DYSTOPIA987 is a waking dream that presents Skepta’s singular vision of the future: deep, dark, radical and riveting as Getintothis attended the world premiere.

The event location was totally secret until the day to keep with the unknown rave attitude that the event aimed to recreate – everyone turns up to a secret warehouse, set up speakers, get the people in, get the party going and leave without a trace.

Walking among the old warehouses surrounding Piccadilly Station the wild, exciting and DIY feel to the event increased as we passed wardens wearing lights and rave paint as the bass from the warehouse grew louder and louder.

Entering through the back door we were greeted by announcements over the tannoy in a dark room that it was time to be scanned into the system.

DYSTOPIA987 (Credit: Jordan Hughes)

Lined up, we were shot at with smoke and strobe lighting as the installation-created “smart rave system.”

Damrin spoke overhead. The guy next to me remarked, “I feel like I’m about to enter Robot Wars.” 

Initiation began as Damrin told us to enjoy the event, love one enough, respect everyone, talk and smile to the people around you, interact with your surroundings and keep the positive vibes going- “Embrace your individual. Embrace those around you. Talk to them, learn from their energy.”

DYSTOPIA987 (Credit: Jordan Hughes)

Entering the bar before the performance areas it felt more like Mos Eisley Cantina from Star Wars than a pre-show bar.

We were greeted by being given a blue token and these tokens could be used for personal experiences such as a hug, a high-5 or an interesting conversation.

It could be traded with the secret vendors for a green token in which that could be exchanged for rave painting, special face lighting or hair braiding.

It felt like a market, everyone talking to each other and learning their stories – a genuinely positive experience.

This event was totally phone-free, no phones at all, no sneaky shots of the show, no pre-show selfies, no checking the scores or news, nothing.

Bliss.

Phones at shows have partly eliminated the aspect of what live music is for. The coming together of like-minded people to live in the moment. For one evening everyone was free. 

Janelle Monae: Castlefield Bowl, Manchester

Room 1 was the introduction to rave culture before Skepta began.

A long tunneling warehouse with bass pulsating, strobes flashing and lasers guiding themselves around the narrow chasm.

A pre show of DJs playing music from a cosmic, electronic and intergalactic world let the bass enter the people’s physique.

All the more with a large piece of apparatus of speakers, lasers and strobes passing over our heads on a rail like a menacing scanner from Terminator. 

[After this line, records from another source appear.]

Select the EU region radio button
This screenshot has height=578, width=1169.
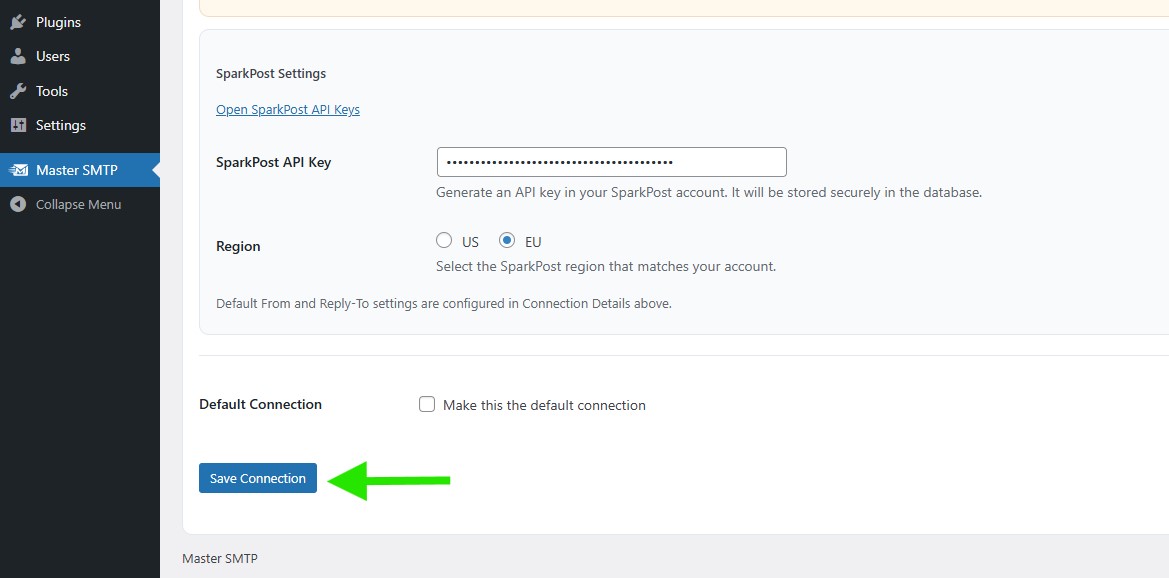point(507,241)
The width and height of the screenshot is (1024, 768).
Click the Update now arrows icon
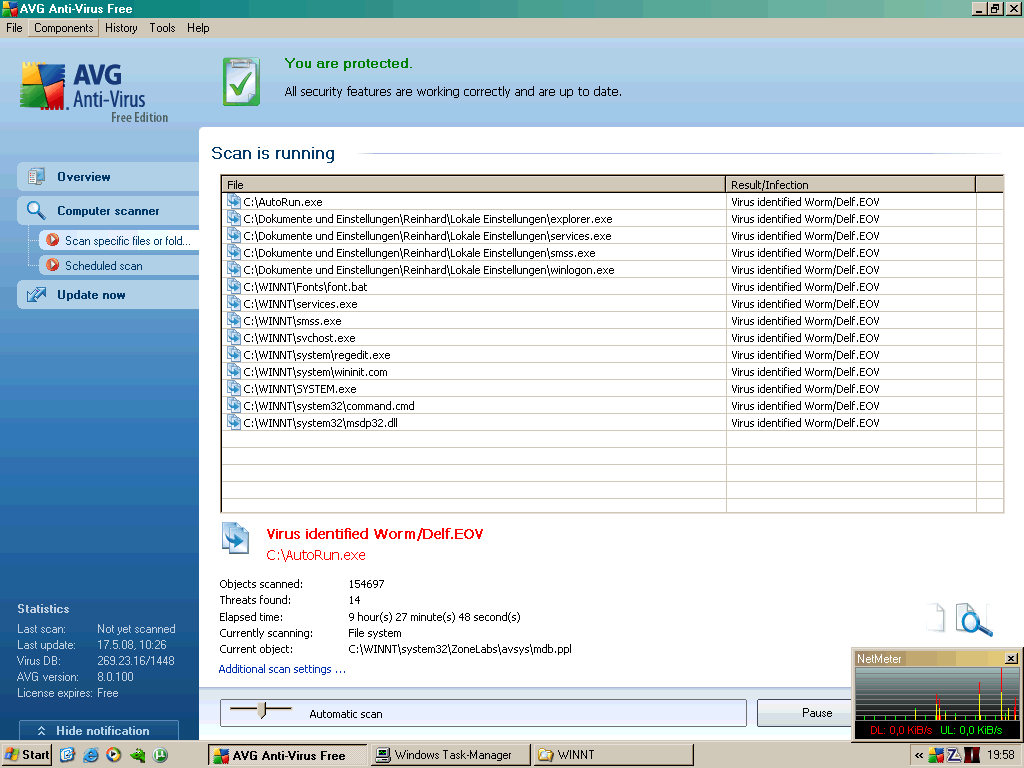pos(37,295)
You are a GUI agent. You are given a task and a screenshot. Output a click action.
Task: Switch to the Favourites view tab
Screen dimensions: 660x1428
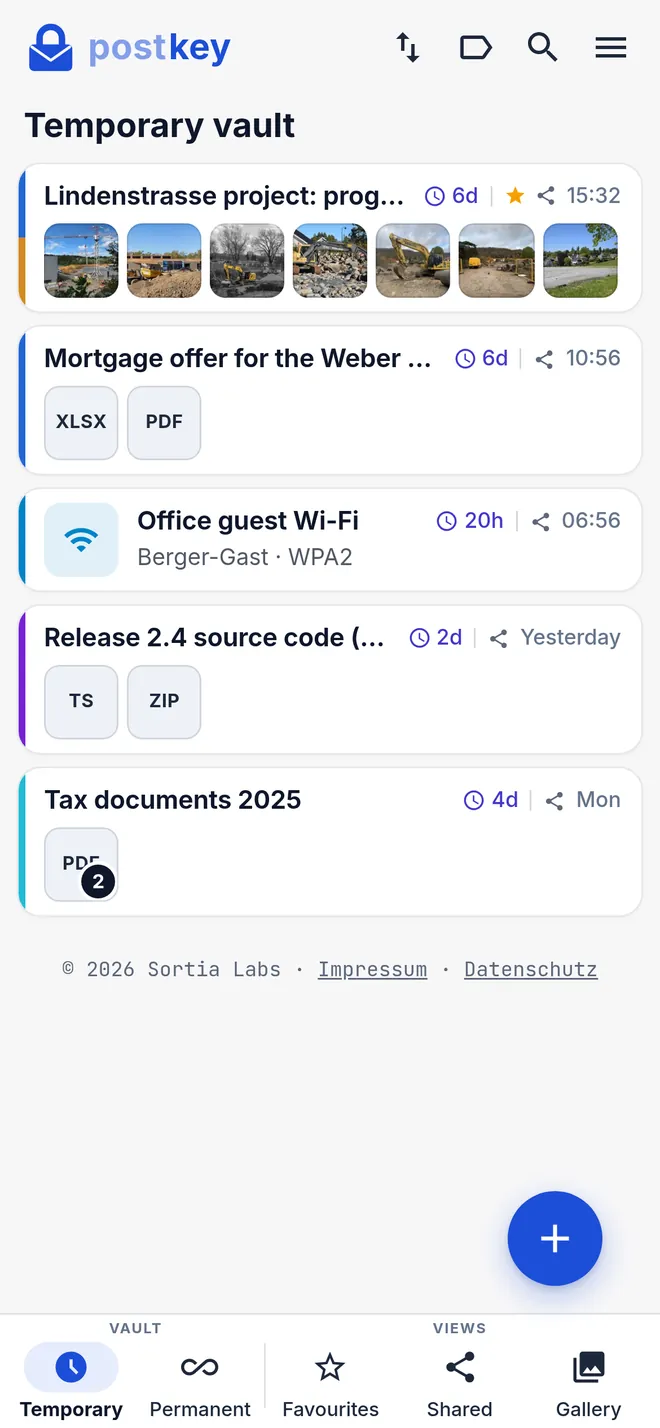click(330, 1385)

DYSTOPIA987 (Credit: Jordan Hughes)

Looking around the crowd showed people from all walks of life: artists excelling their creativity, kids in bucket hats and North Face, ravers who were there when it all began and had the hallmarks to prove it, people exploring rave culture for the first time questioning what to do but gradually becoming part of the collective machine.

This is why events like Manchester International Festival exist, people mixing, people being themselves as they aim to show culture to as many people as possible.

These large scale cultural events are so important.

Skepta‘s set began as the crowds eagerly ran into a similar tunneling abyss next door. The stage as industrial as the building it was surrounded by. A climbing frame of scaffolding turrets, screens and metal in the middle acting as a plinth in which Skepta could command his crowd – a real Mad Max set-up.

DYSTOPIA987 (Credit: Jordan Hughes)

This hive of positive energy was about to burst into something special as Skepta reminded the crowd to play safe, respect each other and keep the positive energy flowing. Together we are one.  

Playing through tracks like Red Rum and Cold Water off his new album Ignorance Is Bliss as well as Konnichiwa classics Shutdown and That’s Not Me. The set was only a short one at 40 minutes but no one seemed to mind.

A room full of people being exuberant and living in the moment as bass, smoke and lasers conquered their surroundings.

Pits of young people who aren’t allowed to express themselves on the outside being free as the music made them amble, mosh and move around one another.

The troubled and ignored youth expressing themselves within positive surroundings.

New 10,000 capacity venue and event space Depot set to be opened at Manchester Mayfield

An entire genre of music which governments have tried to limit and stop with crippling notions within Form 696 forcing grime events and venues to close- a generational wave of people being told they can’t make and enjoy their music.

DYSTOPIA987- Image Credit: Jordan Hughes

A genre which promotes free speech, equality, being yourself and holding those in power accountable for their wrong actions.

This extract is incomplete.